10

I have the following code for interprocess communication through shared memory. One process writes to a log and the other reads from it. One way is to use semaphores, but here I'm using atomic flag (log_flag) of type atomic_t which resides inside the shared memory. The log (log_data) is also shared.

Now the question is, would this work for x86 architecture or do I need semaphores or mutexes? What if I make log_flag non-atomic? Given x86 has a strict memory model and proactive cache coherence, and optimizations are not applied on pointers, I think it would still work?

EDIT: Note that I have a multicore processor with 8 cores, so I don't have any problem with busy waits here!

// Process 1 calls this function
void write_log( void * data, size_t size )
{
    while( *log_flag )
           ;
    memcpy( log_data, data, size );
    *log_flag = 1;
}

// Process 2 calls this function
void read_log( void * data, size_t size )
{
    while( !( *log_flag ) )
       ;
    memcpy( data, log_data, size );
    *log_flag = 0;
}
MetallicPriest
  • 29,191
  • 52
  • 200
  • 356
  • 9
    Having a multi-core processor doesn't make a busy-wait loop a good idea - you're needlessly burning power, and blocking out other unrelated processes. – Oliver Charlesworth Jan 02 '12 at 18:55
  • 4
    Because you're just sending data serially, blocking is acceptable, and you don't want to mess with semaphores, you should use pipes. – John K Jan 02 '12 at 19:49
  • 1
    You should declare `log_flag` with the `volatile` keyword at the least (to tell the compiler it could change without it knowing how).

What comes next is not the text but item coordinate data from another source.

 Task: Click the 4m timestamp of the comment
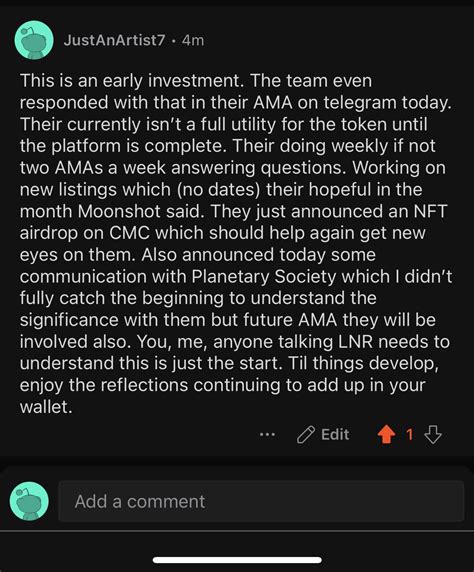point(193,40)
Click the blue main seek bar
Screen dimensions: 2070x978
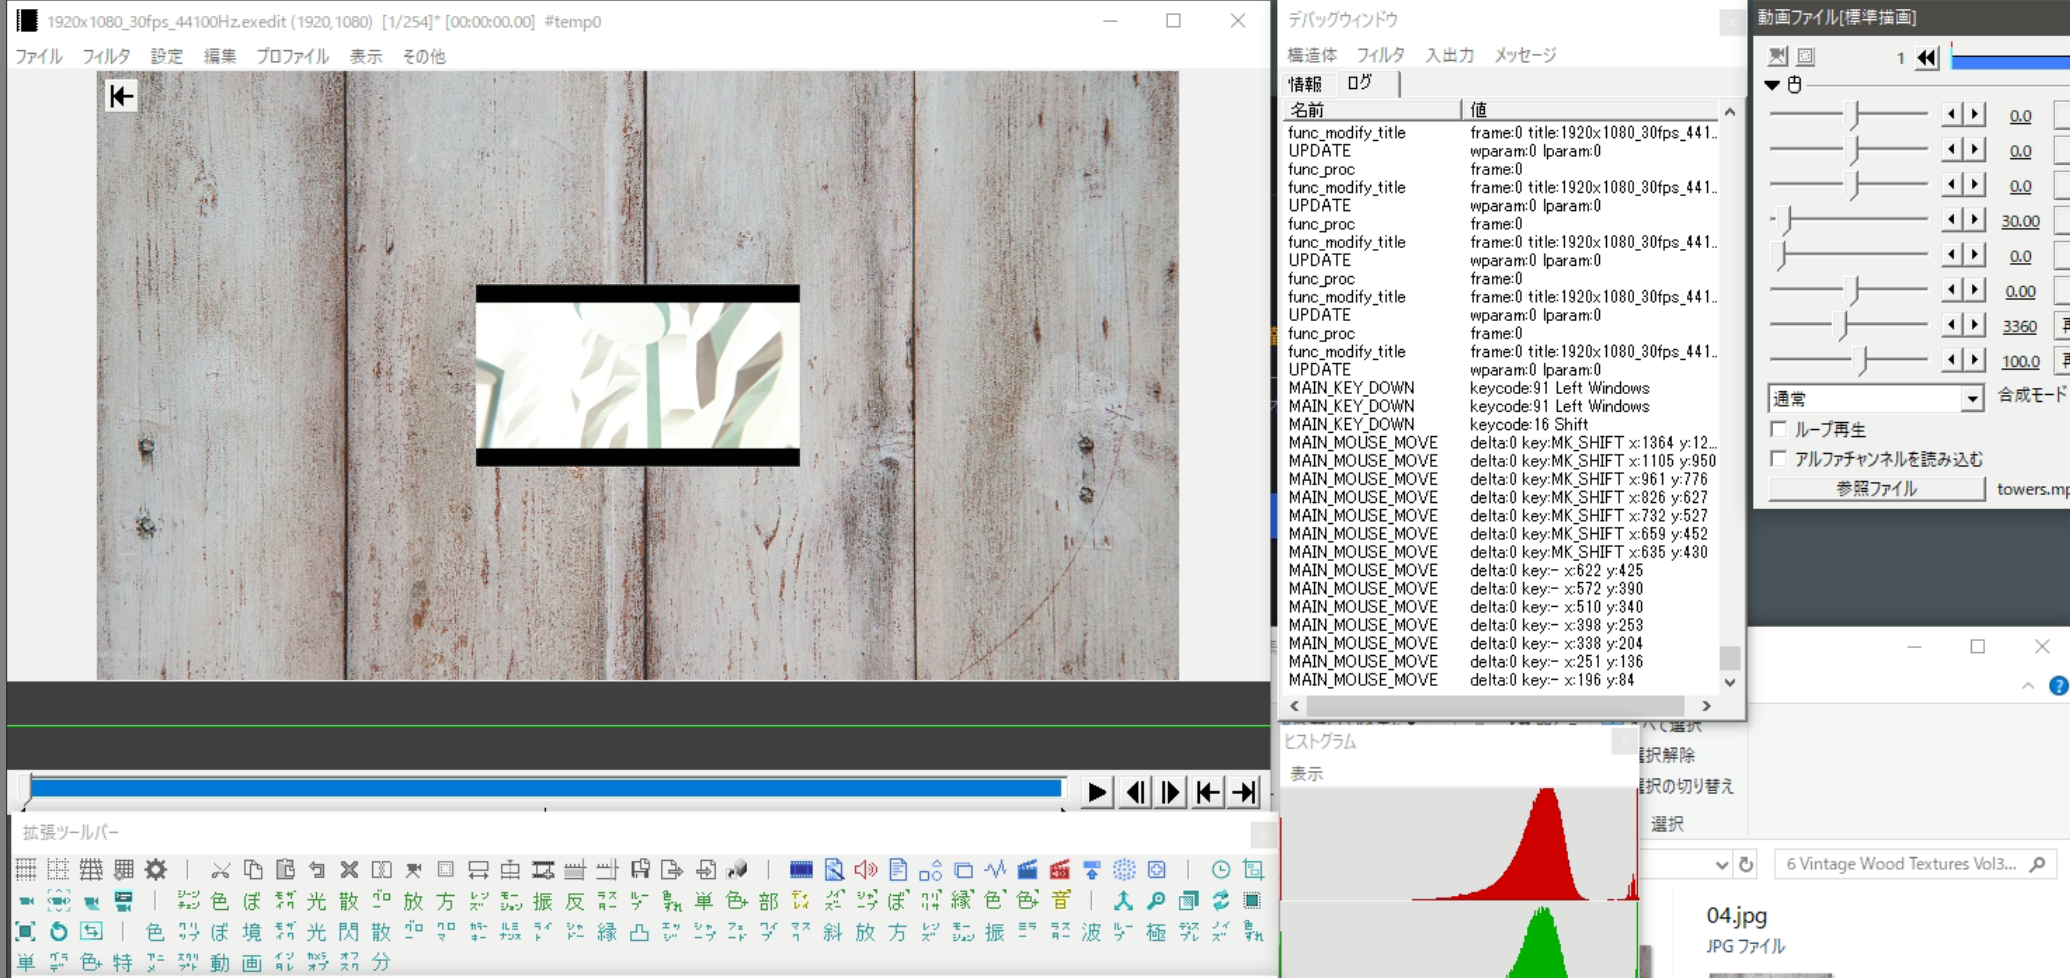[x=545, y=788]

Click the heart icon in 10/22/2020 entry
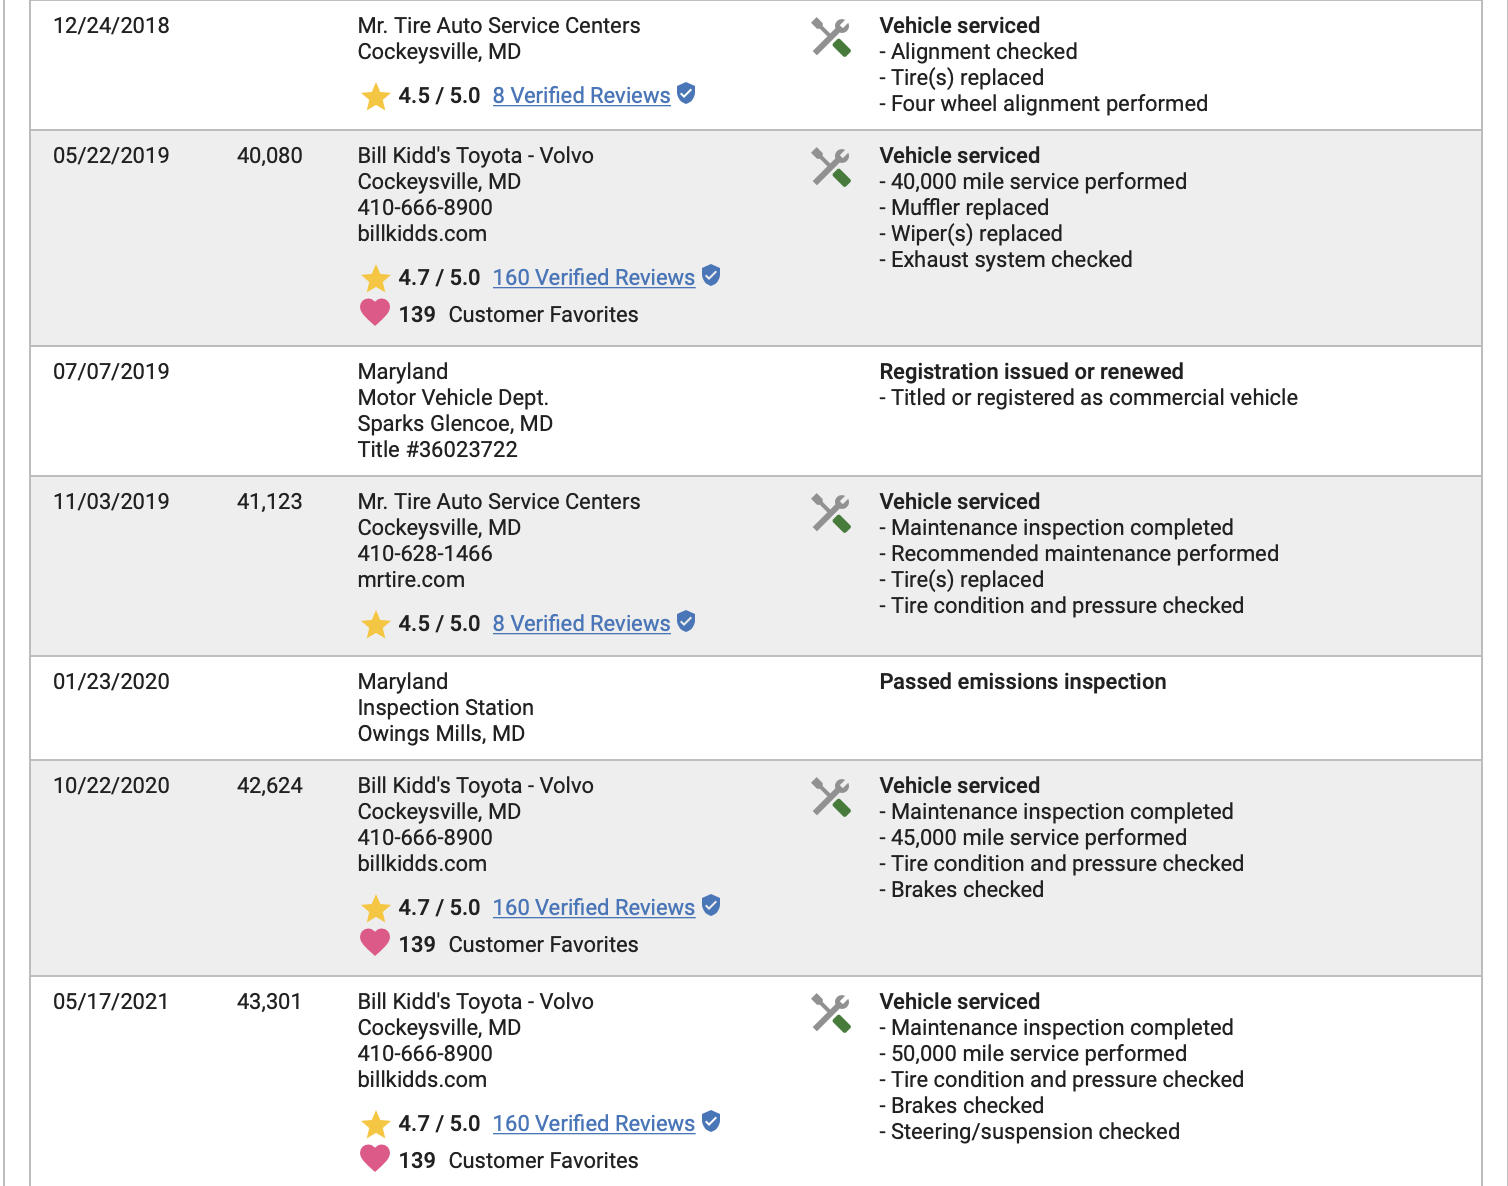point(375,943)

The unbounded busy loop is still a bad idea. Consider spinning your wheels for a small count, and then moving to a blocking mechanism. If you don't think you'll ever get the change while doing the small count, go for a blocking mechanism anyway. – Jonathan Leffler Jan 02 '12 at 19:56
  • 3
    @JonathanLeffler: [`volatile` is useless for multithreading](http://stackoverflow.com/a/4558031/87234). – GManNickG Jan 02 '12 at 20:17
  • 3
    @GMan, volatile is not useless in every case. Here is will say to compiler that it should re-read the `*log_flag` from memory at every iteration, and not to cache the value in register (converting busy-loop into infinite loop). When we have 2 processes on 2 CPUs and there is a shared memory, the change in the memory looks for compiler very like `memory-mapped hardware` operation or like `signal handler` operation. – osgx Jan 02 '12 at 23:53
  • @osgx: Read the answer I linked to. `volatile` is literally useless for multithreading. Why do you think C++11 added atomics and a specified memory model? – GManNickG Jan 03 '12 at 00:02
  • 2
    @GMan, Not every linked answer is true. Even in C++11 added atomicts, [there is an `volatile`](http://www.open-std.org/jtc1/sc22/wg21/docs/papers/2007/n2427.html). Volatile is needed in busy-waiting: ["when the processor is busy-waiting on the value of a variable"](http://alinux.tv/Kernel-2.6.34/volatile-considered-harmful.txt), if there is no "compiler barrier" inside busy loop. – osgx Jan 03 '12 at 00:17
  • 3
    Without `volatile` the compiler is free to optimize this code `while( *log_flag ) ;` to `int tmp = *log_flag; while(tmp) ;`. `Volatile` is not useless, it just doesn't work like `volatile` in Java. – Bartosz Milewski Jan 03 '12 at 18:11
  • 1
    @osgx: You don't need or want `volatile` for a busy-loop, it won't prevent data races or enforce atomicity. I'm done arguing this, it's a decades old misconception and rather uninteresting and easy to search for. – GManNickG Jan 03 '12 at 20:18
  • 1
    @BartoszMilewski: Sure, but what's guaranteed to prevent the race condition on `log_flag`? Not `volatile`, that's for sure. And by the time you actually get atomicity and ordering, you no longer need `volatile` because you don't *want* to suppress optimizations. Like I said to osgx, though, I'm done. Just do some searching online, this topic has been dead for years. – GManNickG Jan 03 '12 at 20:20
  • @BartoszMilewski,@osgx: The [Intel link](http://software.intel.com/en-us/blogs/2007/11/30/volatile-almost-useless-for-multi-threaded-programming/) from @GMan's linked answer is very informative. The take away is `volatile` solves ***some*** of concurrent access problems, whereas `std::atomic` or `std::mutex` solve ***all*** of them. 99% of the time `volatile` is insufficient protection. There is one exception, a dead man loop, a while loop on a volatile variable that will be written to `false` once and only once. Any other use case and the compiler/cpu/cache can introduce breaking changes. – deft_code Jan 05 '12 at 01:15

4 Answers4

4

You may want to use the following macro in the loop, to avoid stressing the memory bus:

#if defined(__x86_64) || defined(__i386)
#define cpu_relax() __asm__("pause":::"memory")
#else
#define cpu_relax() __asm__("":::"memory")
#endif

Also, it acts as a memory barrier ("memory" param.), so no need to declare log_flag as volatile.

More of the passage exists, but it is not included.